Following surgery, the antibiotic regimen (1 g amoxicillin and clavulanic acid) was administered twice per day for 2 weeks because of the risk of infection and osteonecrosis.
Results
After 1week, at the first follow-up examination, pain relief and mouth opening without dislocation was achieved. The patient had mild edema and slight pain while chewing. There were no signs of infection. The flattening of the eminentia articularis was seen on a panoramic radiograph. Postoperative follow-up examinations (3-6 months later) were uneventful. There was no pain during mastication, and no edema was observed. At the 1-year follow-up examination, there was no resorption or bone defect around the mandibular condyle and the operated eminentia was absent on the panoramic radiograph (Figure 3). Also, there were no clinical indicators associated with MRONJ. Follow up continued for 16 months.
Figure 3: Panoramic image of the patient at 12 months following the procedure.
Discussion
Research on the effects of antiresorptive drugs, such as BPs, on trabecular architecture has increased in recent years. BPs inhibits osteoclastic activity and change the osteoblast-osteoclast balance. Due to this effect, BPs reduces bone resorption and increase bone formation [12]. Therefore, BPs are widely used to treat postmenopausal osteoporosis and malignancies that lead to hypercalcemia [13,14].

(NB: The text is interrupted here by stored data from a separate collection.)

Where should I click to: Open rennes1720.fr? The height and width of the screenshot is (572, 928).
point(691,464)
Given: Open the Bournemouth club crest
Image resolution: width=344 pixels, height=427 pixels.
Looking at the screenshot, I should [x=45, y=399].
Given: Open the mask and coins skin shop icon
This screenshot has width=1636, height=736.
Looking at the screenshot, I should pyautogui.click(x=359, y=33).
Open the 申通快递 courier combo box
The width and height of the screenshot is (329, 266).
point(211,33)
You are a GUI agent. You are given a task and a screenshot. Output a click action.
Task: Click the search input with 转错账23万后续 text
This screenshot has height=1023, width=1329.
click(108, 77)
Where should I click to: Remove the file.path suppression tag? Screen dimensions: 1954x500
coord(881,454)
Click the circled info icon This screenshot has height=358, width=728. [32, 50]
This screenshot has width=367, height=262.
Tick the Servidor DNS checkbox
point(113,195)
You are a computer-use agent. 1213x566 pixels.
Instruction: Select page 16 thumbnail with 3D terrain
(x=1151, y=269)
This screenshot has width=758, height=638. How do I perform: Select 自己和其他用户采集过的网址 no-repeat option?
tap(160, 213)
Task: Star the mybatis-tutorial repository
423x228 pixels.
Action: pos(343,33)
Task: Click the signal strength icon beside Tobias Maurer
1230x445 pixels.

Several side effects have been reported as related to BPs, particularly in the jaws, since increased osteoblastic and osteoclastic activities occur in this region [15]. This increase in activity may cause the excessive deposition of BPs in these regions. Bone remodeling is also crucial for TMJ structures, and therefore adverse effects might occur in this area. Marks reported the first paper on osteonecrosis of the jaws in patients using BPs [16]. On the other hand, there are only a few reports that mention MRONJ of the TMJ [8-10]. Hammarfjord et al. reported a case report on bilateral TMJ ankylosis that was related to BPs and claimed that altered bone remodeling caused this kind of aberration [10]. In addition, a case of unilateral suppurative arthritis of the TMJ was reported by Enomoto et al. [8]. The patient was medicated with BPs (zoledronate) to treat prostate cancer. There was no history of TMJ trauma or any invasive dental treatments, and the authors associated the arthritis with BPs. Another case report presented a femoral fracture on both sides of the hip and TMJ destruction following the use of BPs [9]. The patient had received osteoporosis prophylaxis with alendronate for the past 14 years. The authors declared that these fractures may have occurred as a result of a deficiency in the bone-repair process. The joint surface defects healed by 3.5 years after stopping alendronate medication.
According to a study by Tatli et al. [17] administering a single dose of zoledronic acid to the condyle can lead to increases in bone mineralization. A limited number of studies state that BPs may result in some alterations in the TMJ region. We suggested surgical intervention as the best course of action since the frequency of dislocation significantly decreased the quality of life of our patient, although there was a potential risk of MRONJ. Following minimal traumatic surgical intervention under antibiotic prophylaxis, our patient has not had an MRONJ experience for 16 months.
Conclusion
There are few case reports and experimental studies that investigate the influence of BPs on the TMJ region. Further research studies are needed to help guide clinicians regarding the appropriate surgical approaches to apply to the maxillofacial region in patients receiving BP therapies. Although this treatment protocol was successful in this single case, further studies are required to validate the application of this treatment protocol.